Quando os números oficiais da apuração do referendo de ontem começaram a demorar horas a mais do que o previsto, a oposição desconfiou que Hugo Chávez desenhava sua estratégia frente a uma derrota.
O resultado da vitória do "Não" às 69 mudanças na Constituição ? incluindo a que permitiria ao presidente da República concorrer à reeleição ilimitadamente ? veio a se confirmar às 3h07min pelo horário de Brasília (1h07min em Caracas), surpreendendo chavistas que já tomavam as proximidades do Palácio Miraflores. O placar final foi 49,29% para o "Sim" e 50,71% para o "Não".
A surpresa com o resultado da votação não foi injustificada. Além dos números das pesquisas de boca-de-urna ? que apontava vitória chavista por percentuais que variavam de 53% a 56% ?, Chávez vencia todas as eleições desde 1998, quando se elegeu presidente pela primeira vez. Desde então, passou por mais duas reeleições e por um plebiscito. A derrota de ontem foi o primeiro revés do chavismo.
Às 2h desta segunda-feira, fontes ligadas ao órgão responsável pela apuração dos votos declaram extra-oficialmente que o resultado teria sido apertado, inflamando ainda mais a oposição. Cerca de 40 minutos depois, o deputado Ismael García ? ex-aliado de Chávez e hoje um dos principais nomes da oposição ? intimou o Conselho Nacional Eleitoral a anunciar imediatamente o resultado. Segundo ele, 85% dos votos já teriam sido apurados. Outros aliados contra Chávez fizeram coro. "O povo quer saber. Nós não queremos especulação", declarou outro expoente da oposição, o prefeito de Baruta, Henrique Capriles.
Antes mesmo de confirmada a vitória, diante dos números desfavoráveis da boca-de-urna, a oposição comemorava o equilíbrio da eleição. Na quinta-feira passada, uma multidão de 200 mil pessoas tomou a Avenida Bolívar, em Caracas, para dizer não a Chávez. Como o voto não é obrigatório no país, o que se viu foi um imenso apelo ? mobilizado por universitários ? para que os venezuelanos se mantivessem unidos contra as reformas do presidente até o domingo.
No dia seguinte, a resposta chavista veio como se esperava: ainda maior, com trajes vermelhos e os logotipos de "Sim" da campanha chavista. Entretanto, claramente era a primeira vez que Chávez era convocada a responder a uma oposição com chances de vitória.
Logo em seguida ao resultado, Chávez veio a público anunciar sua derrota em rede nacional. Frente a um painel de Simón Bolívar, o presidente demonstrou claro abatimento ao dizer que a diferença havia sido "microscópica". Segundo ele, foi sua decisão não esperar a contagem de votos manuais para anunciar o resultado, que já era irreversível. "A Venezuela não merece esperar mais", declarou em voz baixa.

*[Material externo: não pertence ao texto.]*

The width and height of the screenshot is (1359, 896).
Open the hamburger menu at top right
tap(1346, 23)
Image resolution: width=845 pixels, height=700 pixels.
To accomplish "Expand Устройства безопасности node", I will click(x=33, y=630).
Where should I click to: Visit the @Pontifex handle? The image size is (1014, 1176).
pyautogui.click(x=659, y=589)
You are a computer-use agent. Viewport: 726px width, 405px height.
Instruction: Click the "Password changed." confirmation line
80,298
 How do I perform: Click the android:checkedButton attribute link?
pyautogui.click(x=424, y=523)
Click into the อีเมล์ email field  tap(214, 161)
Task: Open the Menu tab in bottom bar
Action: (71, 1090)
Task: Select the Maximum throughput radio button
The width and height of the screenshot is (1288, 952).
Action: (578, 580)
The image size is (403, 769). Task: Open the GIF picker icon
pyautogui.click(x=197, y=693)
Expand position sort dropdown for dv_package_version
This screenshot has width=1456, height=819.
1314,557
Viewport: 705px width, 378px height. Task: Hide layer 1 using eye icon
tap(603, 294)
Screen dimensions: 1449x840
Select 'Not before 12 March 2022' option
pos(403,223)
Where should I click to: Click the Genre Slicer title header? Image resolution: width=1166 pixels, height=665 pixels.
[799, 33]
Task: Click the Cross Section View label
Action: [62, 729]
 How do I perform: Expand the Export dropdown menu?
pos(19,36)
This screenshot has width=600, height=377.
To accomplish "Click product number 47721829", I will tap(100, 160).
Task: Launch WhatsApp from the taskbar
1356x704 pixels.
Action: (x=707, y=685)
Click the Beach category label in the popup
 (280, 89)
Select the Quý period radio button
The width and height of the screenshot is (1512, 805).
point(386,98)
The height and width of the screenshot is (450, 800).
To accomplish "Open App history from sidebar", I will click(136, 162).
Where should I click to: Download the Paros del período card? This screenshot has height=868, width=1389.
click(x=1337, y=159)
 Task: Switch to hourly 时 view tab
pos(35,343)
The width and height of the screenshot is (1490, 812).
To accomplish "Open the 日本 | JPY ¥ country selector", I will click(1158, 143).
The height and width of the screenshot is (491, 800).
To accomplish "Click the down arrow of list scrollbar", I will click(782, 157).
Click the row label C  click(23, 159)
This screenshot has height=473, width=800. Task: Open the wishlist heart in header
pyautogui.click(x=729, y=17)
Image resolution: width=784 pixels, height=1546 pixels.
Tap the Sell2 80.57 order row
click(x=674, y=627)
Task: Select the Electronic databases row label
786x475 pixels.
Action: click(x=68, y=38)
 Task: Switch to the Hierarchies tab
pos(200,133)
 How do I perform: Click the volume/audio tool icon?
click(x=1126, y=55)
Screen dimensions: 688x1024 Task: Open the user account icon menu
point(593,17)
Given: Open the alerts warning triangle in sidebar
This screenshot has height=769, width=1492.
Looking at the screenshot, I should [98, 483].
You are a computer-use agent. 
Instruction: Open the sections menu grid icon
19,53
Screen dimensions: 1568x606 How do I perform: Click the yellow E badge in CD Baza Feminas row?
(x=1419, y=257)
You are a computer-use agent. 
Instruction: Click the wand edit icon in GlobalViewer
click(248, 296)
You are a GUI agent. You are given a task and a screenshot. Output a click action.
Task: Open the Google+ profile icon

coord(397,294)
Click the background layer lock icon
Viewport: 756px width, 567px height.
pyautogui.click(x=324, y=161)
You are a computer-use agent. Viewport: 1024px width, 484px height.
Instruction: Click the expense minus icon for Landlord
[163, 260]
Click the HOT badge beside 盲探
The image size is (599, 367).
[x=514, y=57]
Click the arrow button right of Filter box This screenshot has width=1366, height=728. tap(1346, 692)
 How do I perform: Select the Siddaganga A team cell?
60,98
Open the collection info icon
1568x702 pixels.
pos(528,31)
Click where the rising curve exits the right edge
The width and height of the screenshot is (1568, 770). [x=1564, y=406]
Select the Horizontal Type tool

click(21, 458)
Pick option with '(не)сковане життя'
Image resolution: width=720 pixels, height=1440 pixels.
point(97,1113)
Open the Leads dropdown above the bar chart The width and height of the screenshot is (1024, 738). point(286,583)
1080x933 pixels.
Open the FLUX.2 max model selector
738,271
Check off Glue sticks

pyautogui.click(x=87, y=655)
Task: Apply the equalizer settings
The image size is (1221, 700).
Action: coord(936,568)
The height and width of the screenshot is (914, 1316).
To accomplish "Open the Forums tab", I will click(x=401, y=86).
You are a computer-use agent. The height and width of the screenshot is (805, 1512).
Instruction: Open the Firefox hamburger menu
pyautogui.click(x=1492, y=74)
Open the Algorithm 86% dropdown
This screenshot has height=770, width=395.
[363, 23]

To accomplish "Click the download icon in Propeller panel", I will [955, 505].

Rabiscando papéis, Chávez declarou: "Reconheço a decisão que tomou o povo. Firmamos um compromisso e respeitamos a regra do jogo. Mas temos que foi uma decisão por uma margem pequena".
Tão logo a vitória do "Não" foi anunciada, um buzinaço tomou conta das ruas de Caracas para uma festa que adentrou a madrugada. Simultaneamente, os chavistas começavam a deixar as proximidades do Palácio de Miraflores, onde comemoravam vitória antecipadamente. Para os venezuelanos que o querem por tempo indeterminado, Chávez ainda deu esperança, logo após citar Simón Bolívar: "Essa proposta não está morta".